Pero los cambios necesarios para encontrar un acto de equilibrio entre la salud del ecosistema y la seguridad alimentaria no son increíblemente radicales. Por ejemplo, los agricultores río arriba podrían adoptar prácticas que producirían agua limpia y de buena calidad para las ciudades río abajo. Los habitantes de la ciudad harían pagos a estos agricultores por el costo asociado con estas nuevas prácticas; y para inversiones en prácticas más sostenibles que producirían más alimentos con menos agua.

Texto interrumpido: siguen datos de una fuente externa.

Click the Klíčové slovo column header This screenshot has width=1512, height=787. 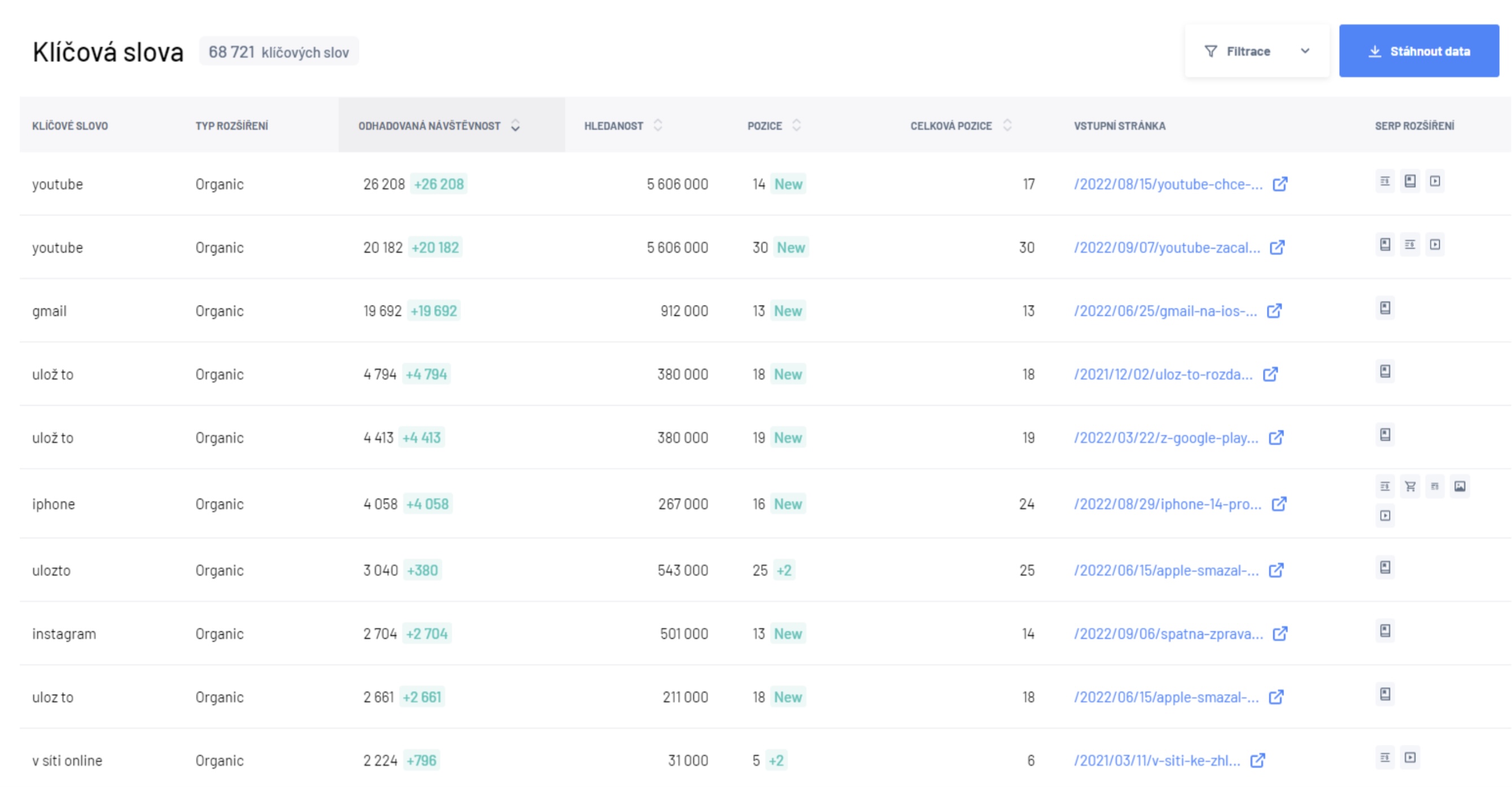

Otras posibilidades incluyen esfuerzos para almacenar agua, prevenir la erosión, promover la vegetación y recargar las aguas subterráneas, todo lo necesario para entornos y agricultura saludables. De hecho, los programas de cuencas hidrográficas de la India y otros lugares de Asia están trabajando con las comunidades rurales pobres para establecer estrategias agrícolas más conservadoras del agua.
Una mujer con sus cultivos en un humedal de Sudáfrica MUTSA MASIYADUMA
Además, los agricultores de algunas de las regiones más secas del mundo están incorporando árboles en sus fincas, lo que ayuda a estabilizar los recursos hídricos para toda el área al tiempo que proporciona fertilizantes naturales para sus cultivos y forraje para sus animales.

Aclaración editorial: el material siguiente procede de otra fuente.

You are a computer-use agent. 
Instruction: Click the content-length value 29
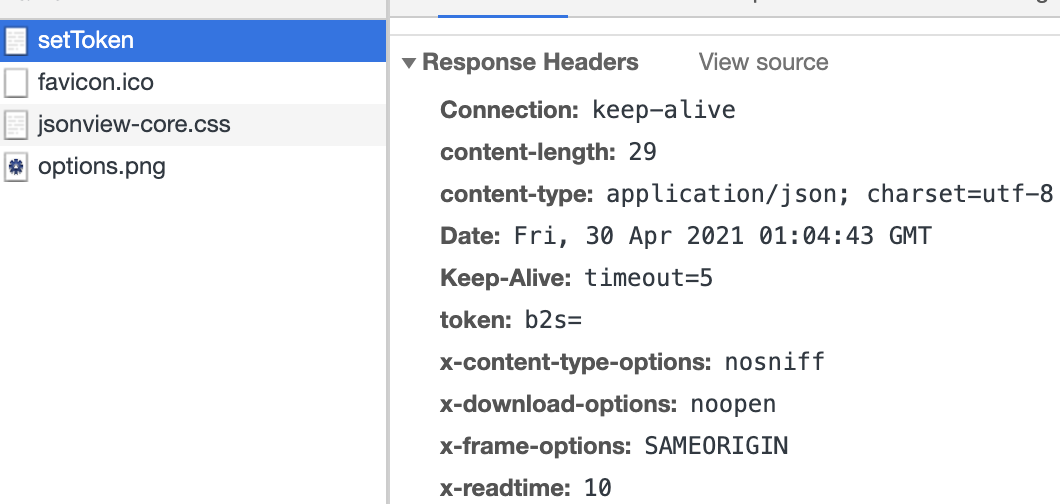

Estas actividades ofrecen la esperanza de que la agricultura puede transformarse en una práctica sostenible y expandirse con el crecimiento de la población. Pero para cumplir la promesa de este nuevo movimiento que abarca tanto la agricultura como la conservación, el cambio debe tener lugar a gran escala y en un escenario global. Ya sea que tenga lugar en el laboratorio o en el campo, necesitamos nada menos que una revolución en la forma en que pensamos sobre la tierra y su cultivo. Pero con agricultores y conservacionistas trabajando juntos, podríamos asegurarnos de que las personas más vulnerables del mundo tengan suficiente para comer, mientras preservamos los ecosistemas que nos acunan a todos.
David Molden es Director General Adjunto de Investigación en el Instituto Internacional de Gestión del Agua (IWMI), y coautor del nuevo informe publicado por IWMI y el PNUMA, Un enfoque de servicios ecosistémicos para la seguridad del agua y los alimentos, publicado esta semana en la Semana Mundial del Agua en Estocolmo.